General characteristics of nonelectrolytes solutions. Water solutions of nonelectrolytes. Acid-base characteristics of solutions, страница 5

Strong electrolytes completely, or almost completely, ionizes or dissociates in solutions irrespective of their concentration.  Molecules of strong electrolytes are completely divided on ions even in a solid condition, for example, as it is at sodium chloride.  Physical-chemical (spectral and optic) researches prove the absence of neutral molecules in solutions of strong electrolytes.  The constance of heat neutralization of strong acids with strong bases can be explained only by the presence of complete dissociation of the last ones.  However, experimental values of osmotic pressure, decrease of freezing point and increase of boing point is lower at solutions of strong electrolytes than these values received for 100% electrolytic dissociation of molecules of given electrolyte. 

In solutions of strong electrolytes each ion is surrounded by ions of opposite character  that’s why the movement of ions is restricted.  Ions of the strong electrolyte interact with each other in the solution because of the presence of great electrostatic forces.  Owing to this ions of the same character make so called ionic atmosphere aroud the ion of opposite character.
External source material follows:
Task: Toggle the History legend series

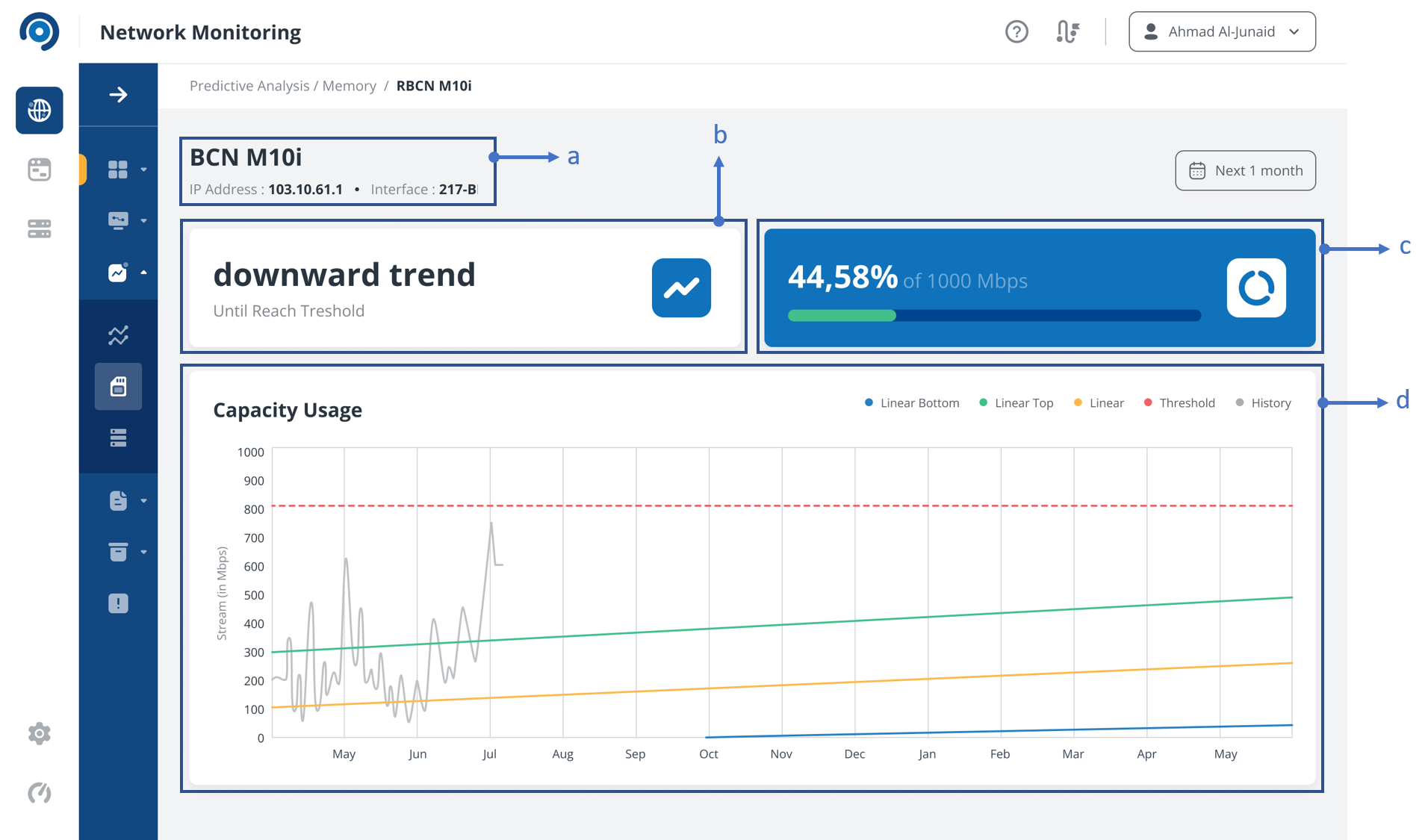Action: pos(1263,403)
It is important to consider also the solvation of ions.  Ionic atmosphere and solvation sphere lower the movement of ions in the solution and is the cause of seeming not complete dissociation of electrolyte.  Besides, in solutions of strong electrolytes at high concentrations the dissociation of ions can occur.  For example, in water solution BaCI2 and AICI3 there was determined the formation of ions BaCI+, AICI2+ and others which broke apart at the dilution of a solution .  To account for these influences instead of real concentration of ions C for strong electrolytes there was entered the concept of active concentration called activity –ά (Lewis, 1907).  So, changes of solution’s characteristics of salt electrolytes are not connected with the change of real degree of dissociation as it takes place at weak electrolytes, and due to display of seeming degree of dissociation (άsem).  A real degree of dissociation of strong electrolytes at all concentrations is equal to 1.  Active concentration of electrolyte in the solution is the value showing the total influence of mutual gravitation of opposite ions, the influence of salvation of ions and others. 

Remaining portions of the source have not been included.